Although type 2 diabetes affects more than 420 million people worldwide, its causes remain largely unknown. However, a new study has uncovered a novel mechanism that may drive the disease. The discovery could change the way we approach type 2 diabetes, both from a research perspective and from a therapeutic point of view.
More specifically, the study investigates the possibility that type 2 diabetes might be caused by a misfolding of islet amyloid polypeptide protein (IAPP).
The research was led by Claudio Soto at the McGovern Medical School in Houston, TX, which is part of the University of Texas Health Science Center in Houston.
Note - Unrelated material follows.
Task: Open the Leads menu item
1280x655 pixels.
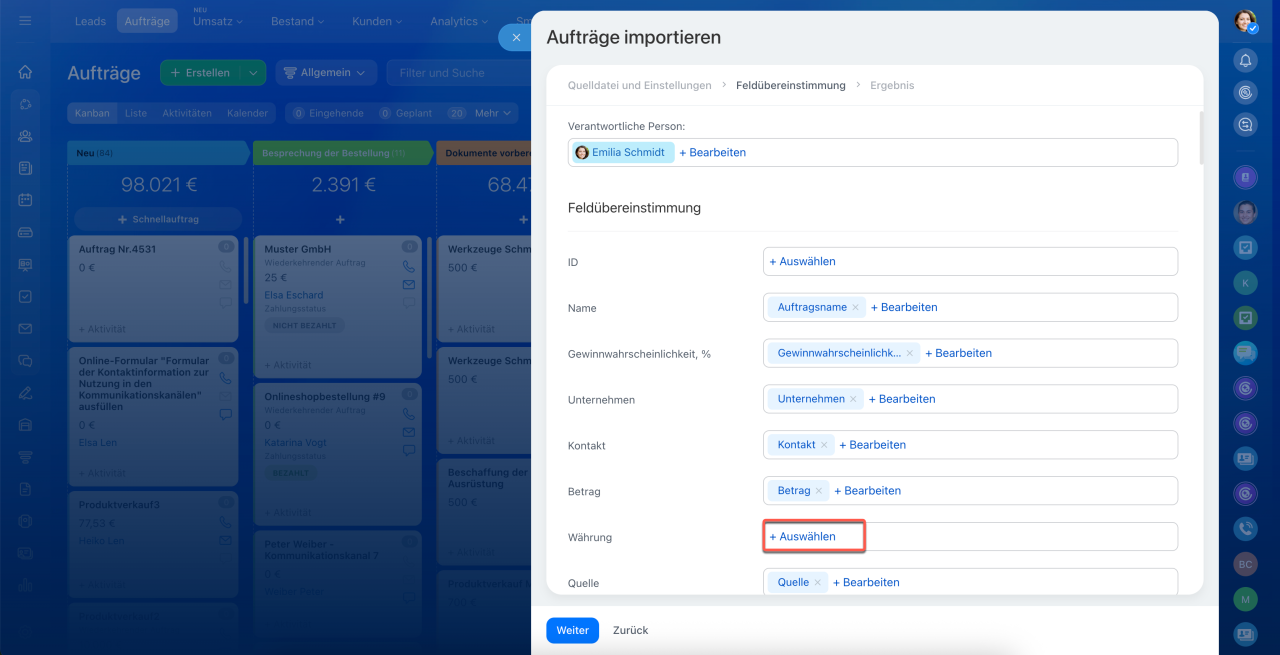Action: pyautogui.click(x=91, y=21)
Examples of such diseases include bovine spongiform encephalopathy - popularly known as "mad cow disease" - or its human equivalent, Creutzfeldt-Jakob disease.
IAPP in type 2 diabetes
Previous research has shown that up to 80 percent of all type 2 diabetes patients have an accumulation of IAPP in the pancreas' islets. These are small clusters of cells inside the pancreas, which contain, among other cells, insulin-producing beta cells.
IAPP is a peptide hormone that is secreted together with insulin by the pancreatic beta cells. While the effect of this excessive IAPP in type 2 diabetes is not fully known, it is believed that it damages the beta cells, stopping them from producing the insulin that the body needs to lower blood sugar levels.
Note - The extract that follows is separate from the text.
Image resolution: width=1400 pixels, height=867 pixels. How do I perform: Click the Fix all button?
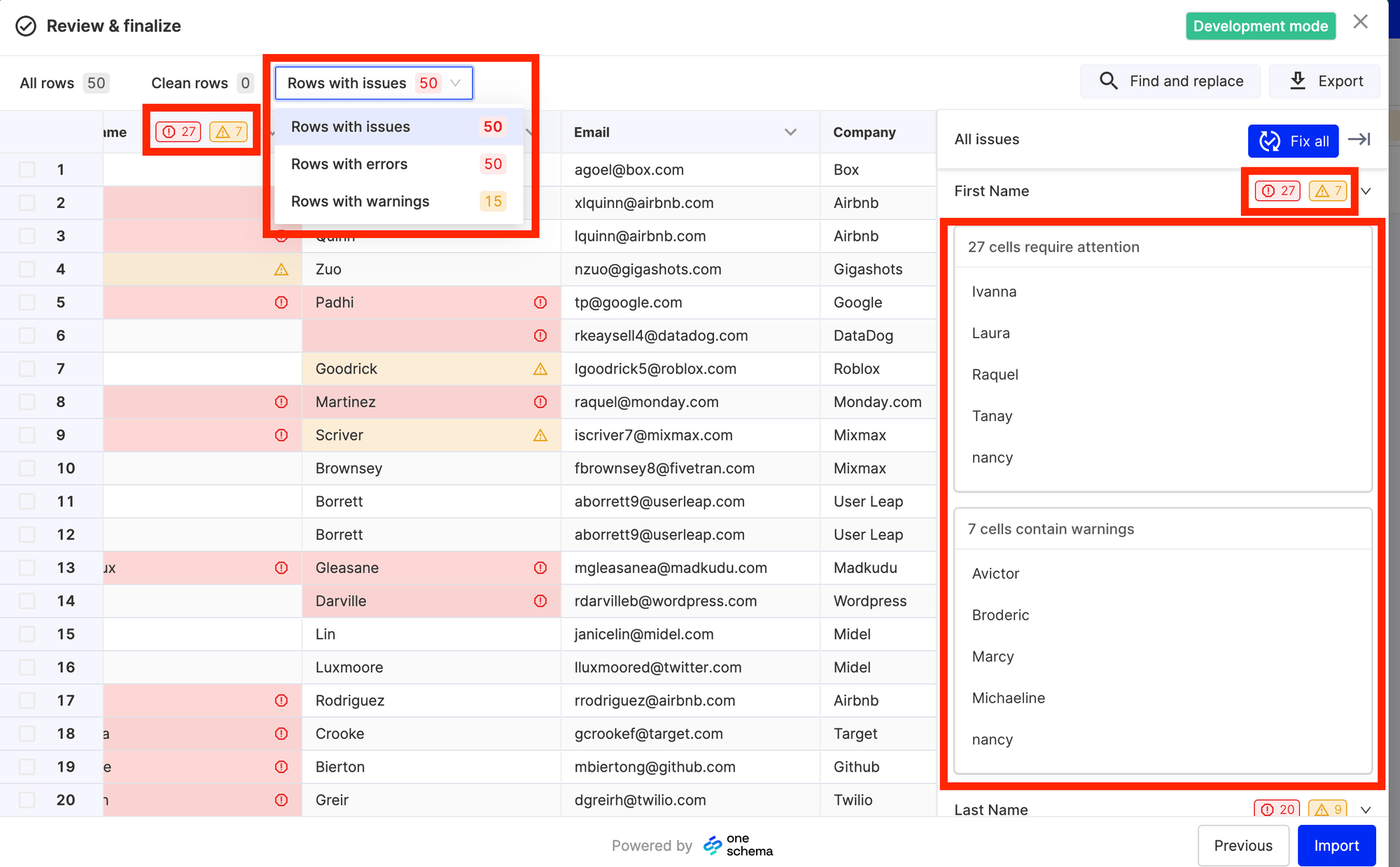click(1293, 141)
The researchers hypothesized that a misfolding of IAPP could be what causes the beta cells to stop producing insulin in type 2 diabetes. Such a protein misfolding mechanism characterizes a range of neurodegenerative disorders, including prion diseases.
Examining the 'prion-like' mechanism
Prion diseases get their name from the excessive accumulation of an abnormal form of a so-called prion protein - that is, a cellular protein that occurs naturally in the body. This abnormal form of the prion protein is generated through a mechanism called misfolding. Normally, proteins gain their functional shape through a process referred to as folding.
But when they do not fold correctly, or "misfold," these proteins clump together, forming aggregates such as the ones found in Alzheimer's disease, Parkinson's disease, Huntington's disease, and other neurodegenerative conditions.
Moreover, in some of these diseases, a few of the misfolded proteins can act as "seeds" that trigger other proteins to misfold. In these diseases, the seeds - or abnormal prions - can transmit from one person, or animal, to another.
Prion-like mechanism may cause diabetes
For their research, Soto and his team designed a mouse model wherein the mice's pancreases were genetically modified to express human IAPP.
They injected misfolded IAPP into these mice and found that it triggered the formation of protein deposits, or aggregates, in the mice's pancreases.
Additionally, the mice developed type 2 diabetes symptoms within weeks of having IAPP injected: they lost beta cells and had high blood sugar levels.
Furthermore, the researchers examined the effect of misfolded IAPP in pancreatic islet cultures, taken from healthy humans. There, too, misfolded IAPP triggered the formation of large IAPP aggregates.
Therefore, it appears that misfolded IAPP can, in fact, cause aggregates in a way that is similar to infectious prion disorders.
Although there have been numerous cases of patients who developed type 2 diabetes after organ transplantation, the authors caution against jumping to conclusions.
"Considering the experimental nature of the models and conditions utilized in this study, the results should not be extrapolated to conclude that type 2 diabetes is a transmissible disease in humans without additional studies," Soto warns.
He further comments on the significance of the findings, saying, "Until now, this concept has not been considered. Our data, therefore, [open] up an entirely new area of research with profound implications for public health."
"Perhaps more important than a putative inter-individual transmission, the prion-like mechanism may play a key role in the spreading of the pathology from cell to cell or islet to islet during the progression of type 2 diabetes."